- **SUPPLIED PASSAGE**
Holcus mollis is a rhizomatous perennial grass found in woods and hedgerows, growing to 50 cm tall. It has rhizomes that occur around 5 cm deep in soil or sometimes deeper. Rhizome growth occurs in the period May to November but is fastest from mid-June to mid-July. The rhizomes have many dormant buds that do not develop unless the rhizomes are disturbed and then fresh aerial shoots may arise from the broken fragments. It flowers from June to July.

The main distinguishing characteristics from H. lanatus are the presence of rhizomes, and the bearded nodes or 'hairy knees' on the culm.

== Habitat ==
Holcus mollis is favoured by conditions in woodland clearings and at the early stages of coppicing. Growth and flowering are restricted as the tree canopy develops. It is often a relict of former woodland vegetation, surviving in open grassland and grassy heaths after woodland clearance despite being a shade lover. It is found mostly on moist, freely-drained acid soils, normally light to medium texture and high in organic matter; it is absent from areas of calcareous or base rich soil, and often grows with bracken.

== Insect foodplant ==
The caterpillars of some Lepidoptera use it as a food plant, e.g. the Essex skipper (Thymelicus lineola).

== Status as a weed ==
In a survey of weeds in conventional cereals in central southern England in 1982, it was found in 1% of winter barley but not at all in winter wheat or spring barley.

Each small piece of rhizome is capable of developing into a new plant. Research shows that within 6–8 in of the surface, 1 sqft of rhizome infested soil may contain up to 110 ft of rhizome, the weight of roots and rhizomes being estimated at 7.5 tons per acre.

== Varieties and hybridisation ==
A pentaploid variant of H. mollis is common in Britain; it is sterile but spreads vegetatively. H. mollis var. variegatus has striped green and white leaves; it is sometimes cultivated.

A male sterile hybrid with Holcus lanatus exists with 2n = 21 chromosomes. Hybrids tend to resemble H. lanatus in their morphology.

- **LIST OF TASKS**
1. Reproduce, word for word, everything in the Holcus mollis text from "Each small piece" down to "tons per acre.".
2. List every section heading that appears in the Holcus mollis text above.

- **DATA PROVIDED**
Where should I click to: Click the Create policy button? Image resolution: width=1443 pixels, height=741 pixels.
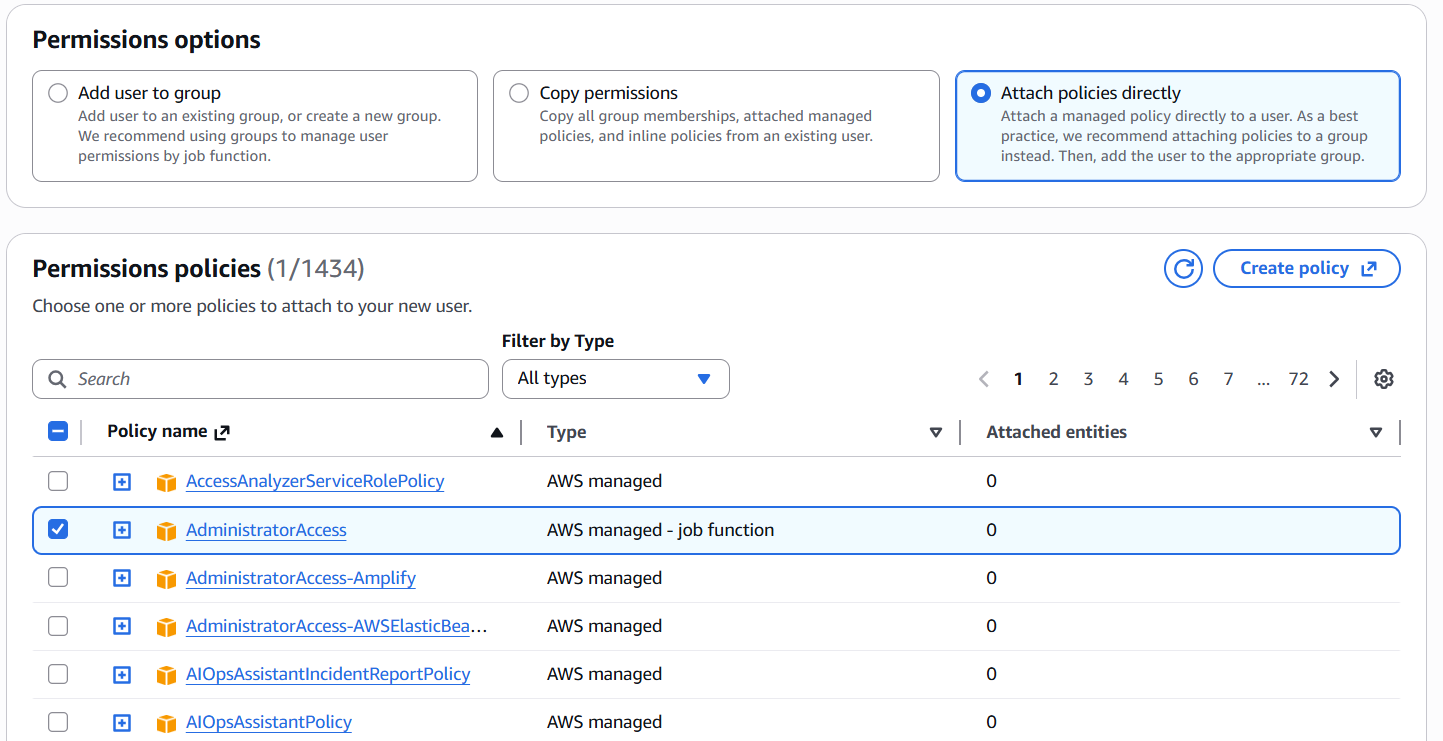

- **RESPONSES BY ITEM NUMBER**
1.
Each small piece of rhizome is capable of developing into a new plant. Research shows that within 6–8 in of the surface, 1 sqft of rhizome infested soil may contain up to 110 ft of rhizome, the weight of roots and rhizomes being estimated at 7.5 tons per acre.

2.
Habitat
Insect foodplant
Status as a weed
Varieties and hybridisation